Stored items:
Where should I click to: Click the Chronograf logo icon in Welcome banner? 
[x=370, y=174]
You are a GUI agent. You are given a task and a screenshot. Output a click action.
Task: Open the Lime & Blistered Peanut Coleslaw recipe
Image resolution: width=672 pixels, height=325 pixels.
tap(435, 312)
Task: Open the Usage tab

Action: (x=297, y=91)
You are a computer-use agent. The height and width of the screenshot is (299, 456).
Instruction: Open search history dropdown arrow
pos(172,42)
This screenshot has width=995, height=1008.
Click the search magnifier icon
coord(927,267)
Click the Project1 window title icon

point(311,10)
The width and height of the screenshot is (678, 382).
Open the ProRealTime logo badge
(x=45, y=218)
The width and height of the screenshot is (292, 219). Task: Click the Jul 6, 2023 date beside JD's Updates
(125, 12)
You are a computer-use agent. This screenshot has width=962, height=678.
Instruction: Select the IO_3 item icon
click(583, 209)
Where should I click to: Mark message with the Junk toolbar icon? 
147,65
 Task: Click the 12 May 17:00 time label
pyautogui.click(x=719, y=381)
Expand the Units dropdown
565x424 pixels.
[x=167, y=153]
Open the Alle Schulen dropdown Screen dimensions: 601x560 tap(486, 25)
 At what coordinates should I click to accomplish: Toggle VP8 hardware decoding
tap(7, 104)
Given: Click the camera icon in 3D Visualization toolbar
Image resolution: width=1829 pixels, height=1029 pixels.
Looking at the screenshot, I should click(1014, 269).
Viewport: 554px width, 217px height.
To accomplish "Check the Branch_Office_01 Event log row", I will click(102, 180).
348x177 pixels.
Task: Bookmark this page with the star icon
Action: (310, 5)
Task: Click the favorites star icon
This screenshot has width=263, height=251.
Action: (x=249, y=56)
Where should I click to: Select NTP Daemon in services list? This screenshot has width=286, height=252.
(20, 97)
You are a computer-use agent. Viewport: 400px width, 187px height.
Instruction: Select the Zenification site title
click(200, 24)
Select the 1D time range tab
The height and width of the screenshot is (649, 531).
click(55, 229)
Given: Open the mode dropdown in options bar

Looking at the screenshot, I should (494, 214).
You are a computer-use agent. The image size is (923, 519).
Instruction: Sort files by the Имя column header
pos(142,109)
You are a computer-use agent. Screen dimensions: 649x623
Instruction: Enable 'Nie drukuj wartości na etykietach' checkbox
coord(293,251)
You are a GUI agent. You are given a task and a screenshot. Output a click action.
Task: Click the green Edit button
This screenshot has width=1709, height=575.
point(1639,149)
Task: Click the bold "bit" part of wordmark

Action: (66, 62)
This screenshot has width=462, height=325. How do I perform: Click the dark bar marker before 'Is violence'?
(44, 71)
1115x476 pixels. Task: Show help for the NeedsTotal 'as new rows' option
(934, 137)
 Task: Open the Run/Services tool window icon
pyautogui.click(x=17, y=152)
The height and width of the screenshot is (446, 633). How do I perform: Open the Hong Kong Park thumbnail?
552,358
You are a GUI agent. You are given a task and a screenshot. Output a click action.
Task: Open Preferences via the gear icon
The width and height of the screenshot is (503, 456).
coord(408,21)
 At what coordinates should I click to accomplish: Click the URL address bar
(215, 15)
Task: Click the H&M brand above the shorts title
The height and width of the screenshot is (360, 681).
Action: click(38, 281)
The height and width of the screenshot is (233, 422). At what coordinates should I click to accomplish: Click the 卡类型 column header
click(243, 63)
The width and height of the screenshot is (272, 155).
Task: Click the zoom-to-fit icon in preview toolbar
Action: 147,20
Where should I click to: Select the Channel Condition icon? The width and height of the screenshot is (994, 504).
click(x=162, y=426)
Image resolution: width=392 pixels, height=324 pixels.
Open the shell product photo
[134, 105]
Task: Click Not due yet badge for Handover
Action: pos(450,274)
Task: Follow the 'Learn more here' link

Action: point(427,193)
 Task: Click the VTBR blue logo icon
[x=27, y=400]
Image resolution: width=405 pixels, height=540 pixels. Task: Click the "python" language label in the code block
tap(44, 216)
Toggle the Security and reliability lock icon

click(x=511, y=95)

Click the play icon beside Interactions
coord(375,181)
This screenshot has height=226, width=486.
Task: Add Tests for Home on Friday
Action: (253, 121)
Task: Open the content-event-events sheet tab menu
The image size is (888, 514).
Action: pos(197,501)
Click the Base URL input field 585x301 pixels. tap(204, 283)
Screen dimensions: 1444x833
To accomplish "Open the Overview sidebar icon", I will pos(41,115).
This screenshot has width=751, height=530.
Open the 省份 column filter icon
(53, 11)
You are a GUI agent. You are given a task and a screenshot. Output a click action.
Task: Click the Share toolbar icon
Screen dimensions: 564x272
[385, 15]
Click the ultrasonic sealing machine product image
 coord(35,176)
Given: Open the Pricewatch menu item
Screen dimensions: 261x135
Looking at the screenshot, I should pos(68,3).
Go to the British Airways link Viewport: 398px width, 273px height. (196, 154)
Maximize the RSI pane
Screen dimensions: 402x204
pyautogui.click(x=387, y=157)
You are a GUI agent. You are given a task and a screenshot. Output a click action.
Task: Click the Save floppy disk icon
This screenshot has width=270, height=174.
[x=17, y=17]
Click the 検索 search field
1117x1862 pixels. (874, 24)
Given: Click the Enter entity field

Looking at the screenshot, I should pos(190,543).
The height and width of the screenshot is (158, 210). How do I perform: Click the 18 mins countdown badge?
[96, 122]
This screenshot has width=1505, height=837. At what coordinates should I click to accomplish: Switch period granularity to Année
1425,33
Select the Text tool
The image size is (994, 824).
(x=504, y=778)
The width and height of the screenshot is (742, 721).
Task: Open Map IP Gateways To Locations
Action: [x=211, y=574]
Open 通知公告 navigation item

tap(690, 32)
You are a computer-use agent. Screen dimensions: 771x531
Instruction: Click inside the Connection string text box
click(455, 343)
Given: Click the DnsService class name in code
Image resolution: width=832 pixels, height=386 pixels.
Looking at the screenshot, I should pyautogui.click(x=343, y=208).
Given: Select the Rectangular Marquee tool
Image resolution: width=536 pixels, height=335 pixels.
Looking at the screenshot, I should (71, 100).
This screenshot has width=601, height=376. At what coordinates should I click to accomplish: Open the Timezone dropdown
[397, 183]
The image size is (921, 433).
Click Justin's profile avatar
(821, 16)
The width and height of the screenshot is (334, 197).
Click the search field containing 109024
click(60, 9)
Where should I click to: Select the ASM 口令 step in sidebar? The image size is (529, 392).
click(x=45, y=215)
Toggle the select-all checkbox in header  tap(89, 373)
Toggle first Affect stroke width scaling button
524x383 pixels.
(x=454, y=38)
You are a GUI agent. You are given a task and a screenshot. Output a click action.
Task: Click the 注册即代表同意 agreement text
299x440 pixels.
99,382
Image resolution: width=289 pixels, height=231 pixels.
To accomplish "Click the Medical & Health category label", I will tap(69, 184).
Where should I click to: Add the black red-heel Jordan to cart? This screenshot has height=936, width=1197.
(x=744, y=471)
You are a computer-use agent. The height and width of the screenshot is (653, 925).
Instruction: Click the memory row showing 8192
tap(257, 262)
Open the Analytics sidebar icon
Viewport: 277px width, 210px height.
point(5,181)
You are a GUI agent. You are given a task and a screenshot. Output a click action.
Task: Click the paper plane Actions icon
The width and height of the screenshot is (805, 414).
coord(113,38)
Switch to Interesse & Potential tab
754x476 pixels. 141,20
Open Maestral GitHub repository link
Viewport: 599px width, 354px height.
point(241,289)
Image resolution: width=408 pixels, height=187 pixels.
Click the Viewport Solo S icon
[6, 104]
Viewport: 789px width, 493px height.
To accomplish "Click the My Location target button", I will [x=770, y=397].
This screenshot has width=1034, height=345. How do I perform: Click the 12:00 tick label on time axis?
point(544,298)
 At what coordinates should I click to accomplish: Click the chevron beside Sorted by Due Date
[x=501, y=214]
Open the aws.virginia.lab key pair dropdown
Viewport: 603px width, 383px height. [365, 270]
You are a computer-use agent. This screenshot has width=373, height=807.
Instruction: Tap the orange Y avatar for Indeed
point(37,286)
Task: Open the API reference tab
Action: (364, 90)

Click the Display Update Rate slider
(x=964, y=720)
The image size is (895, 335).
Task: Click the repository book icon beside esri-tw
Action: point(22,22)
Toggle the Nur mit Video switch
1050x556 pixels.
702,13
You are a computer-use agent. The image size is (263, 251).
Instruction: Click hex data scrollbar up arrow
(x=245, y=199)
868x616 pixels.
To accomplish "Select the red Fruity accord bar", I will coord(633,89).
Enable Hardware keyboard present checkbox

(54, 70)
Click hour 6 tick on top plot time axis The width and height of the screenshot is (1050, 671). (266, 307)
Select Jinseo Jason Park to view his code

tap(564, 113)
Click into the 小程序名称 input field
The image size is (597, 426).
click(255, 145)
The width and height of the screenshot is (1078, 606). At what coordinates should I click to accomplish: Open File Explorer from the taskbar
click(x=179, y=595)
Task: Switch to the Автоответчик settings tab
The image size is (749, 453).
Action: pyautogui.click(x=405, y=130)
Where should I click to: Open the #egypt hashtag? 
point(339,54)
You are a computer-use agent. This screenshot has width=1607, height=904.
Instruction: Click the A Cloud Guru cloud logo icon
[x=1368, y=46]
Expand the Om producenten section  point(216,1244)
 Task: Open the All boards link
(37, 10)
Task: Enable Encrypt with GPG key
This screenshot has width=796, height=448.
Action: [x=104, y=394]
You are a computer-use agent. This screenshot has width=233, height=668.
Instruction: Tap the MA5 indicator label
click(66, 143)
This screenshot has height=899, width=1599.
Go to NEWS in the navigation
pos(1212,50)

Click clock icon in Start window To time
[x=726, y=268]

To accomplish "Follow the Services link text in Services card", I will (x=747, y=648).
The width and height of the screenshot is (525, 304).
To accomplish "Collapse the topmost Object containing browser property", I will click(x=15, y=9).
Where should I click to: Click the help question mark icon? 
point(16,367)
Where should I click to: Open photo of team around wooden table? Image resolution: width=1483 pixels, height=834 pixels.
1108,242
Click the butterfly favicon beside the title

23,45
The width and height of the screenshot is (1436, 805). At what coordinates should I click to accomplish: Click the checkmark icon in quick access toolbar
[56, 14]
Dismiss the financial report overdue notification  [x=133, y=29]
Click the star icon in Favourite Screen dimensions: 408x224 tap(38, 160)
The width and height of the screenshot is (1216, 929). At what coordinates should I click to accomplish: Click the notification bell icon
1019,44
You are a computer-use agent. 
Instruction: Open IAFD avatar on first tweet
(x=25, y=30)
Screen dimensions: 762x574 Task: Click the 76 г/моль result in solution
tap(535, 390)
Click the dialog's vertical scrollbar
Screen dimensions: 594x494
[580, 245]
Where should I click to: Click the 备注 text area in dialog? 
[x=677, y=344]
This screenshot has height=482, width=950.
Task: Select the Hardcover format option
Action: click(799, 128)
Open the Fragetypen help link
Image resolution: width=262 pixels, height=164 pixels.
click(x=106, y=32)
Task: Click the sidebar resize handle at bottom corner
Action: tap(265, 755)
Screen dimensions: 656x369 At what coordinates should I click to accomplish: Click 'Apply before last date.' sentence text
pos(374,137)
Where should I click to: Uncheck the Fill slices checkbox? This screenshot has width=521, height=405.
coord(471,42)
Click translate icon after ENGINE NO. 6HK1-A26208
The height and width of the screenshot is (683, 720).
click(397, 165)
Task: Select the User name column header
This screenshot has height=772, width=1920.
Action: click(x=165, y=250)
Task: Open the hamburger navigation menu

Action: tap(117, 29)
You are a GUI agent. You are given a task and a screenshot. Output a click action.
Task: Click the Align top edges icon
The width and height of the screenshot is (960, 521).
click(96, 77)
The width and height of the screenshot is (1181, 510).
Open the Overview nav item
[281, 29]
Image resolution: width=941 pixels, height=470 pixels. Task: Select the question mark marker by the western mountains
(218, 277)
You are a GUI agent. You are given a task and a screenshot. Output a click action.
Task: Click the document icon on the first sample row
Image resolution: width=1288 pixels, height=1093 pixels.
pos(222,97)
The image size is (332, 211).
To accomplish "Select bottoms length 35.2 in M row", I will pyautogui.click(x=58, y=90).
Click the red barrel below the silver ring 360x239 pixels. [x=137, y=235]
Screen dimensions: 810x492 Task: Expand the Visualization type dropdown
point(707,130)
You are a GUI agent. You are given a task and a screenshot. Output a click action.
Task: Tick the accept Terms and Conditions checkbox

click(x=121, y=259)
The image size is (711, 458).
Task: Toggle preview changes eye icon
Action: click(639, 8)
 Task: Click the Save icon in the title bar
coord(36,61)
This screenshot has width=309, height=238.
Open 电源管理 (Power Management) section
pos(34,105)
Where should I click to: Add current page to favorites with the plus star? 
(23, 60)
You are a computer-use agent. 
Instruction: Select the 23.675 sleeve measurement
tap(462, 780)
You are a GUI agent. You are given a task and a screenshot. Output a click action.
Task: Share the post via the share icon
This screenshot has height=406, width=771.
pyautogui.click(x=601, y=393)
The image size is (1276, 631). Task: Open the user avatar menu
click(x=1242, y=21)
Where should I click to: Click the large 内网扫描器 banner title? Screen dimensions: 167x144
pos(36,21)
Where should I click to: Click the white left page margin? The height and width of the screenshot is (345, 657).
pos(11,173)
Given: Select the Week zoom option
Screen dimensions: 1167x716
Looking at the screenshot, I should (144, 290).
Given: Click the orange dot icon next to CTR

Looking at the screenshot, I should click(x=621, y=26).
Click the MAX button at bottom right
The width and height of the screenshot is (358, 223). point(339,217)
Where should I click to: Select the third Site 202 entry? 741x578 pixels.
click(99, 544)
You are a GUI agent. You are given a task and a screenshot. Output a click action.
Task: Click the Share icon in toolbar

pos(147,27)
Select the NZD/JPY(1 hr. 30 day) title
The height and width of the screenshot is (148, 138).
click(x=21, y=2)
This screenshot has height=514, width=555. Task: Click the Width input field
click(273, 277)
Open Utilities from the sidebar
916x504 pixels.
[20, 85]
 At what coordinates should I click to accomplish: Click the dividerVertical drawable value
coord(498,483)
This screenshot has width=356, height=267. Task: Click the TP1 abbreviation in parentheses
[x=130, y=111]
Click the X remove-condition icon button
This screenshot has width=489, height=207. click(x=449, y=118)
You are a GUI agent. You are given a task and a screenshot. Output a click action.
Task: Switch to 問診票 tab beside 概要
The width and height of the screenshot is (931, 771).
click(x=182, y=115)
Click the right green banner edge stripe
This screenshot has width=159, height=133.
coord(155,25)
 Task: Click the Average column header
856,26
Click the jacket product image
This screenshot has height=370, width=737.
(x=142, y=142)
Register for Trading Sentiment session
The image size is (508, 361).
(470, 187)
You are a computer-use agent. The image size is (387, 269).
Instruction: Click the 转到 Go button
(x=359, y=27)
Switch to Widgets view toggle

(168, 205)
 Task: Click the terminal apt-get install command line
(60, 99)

## What the exercise asks
Copy out the rows above word for word, from the line containing "has width=1607, height=904." through the line containing "will click(x=15, y=9).", both ends included, and nothing else.

## Written response
You are a computer-use agent. This screenshot has width=1607, height=904.
Instruction: Click the A Cloud Guru cloud logo icon
[x=1368, y=46]
Expand the Om producenten section  point(216,1244)
 Task: Open the All boards link
(37, 10)
Task: Enable Encrypt with GPG key
This screenshot has width=796, height=448.
Action: [x=104, y=394]
You are a computer-use agent. This screenshot has width=233, height=668.
Instruction: Tap the MA5 indicator label
click(66, 143)
This screenshot has height=899, width=1599.
Go to NEWS in the navigation
pos(1212,50)

Click clock icon in Start window To time
[x=726, y=268]

To accomplish "Follow the Services link text in Services card", I will (x=747, y=648).
The width and height of the screenshot is (525, 304).
To accomplish "Collapse the topmost Object containing browser property", I will click(x=15, y=9).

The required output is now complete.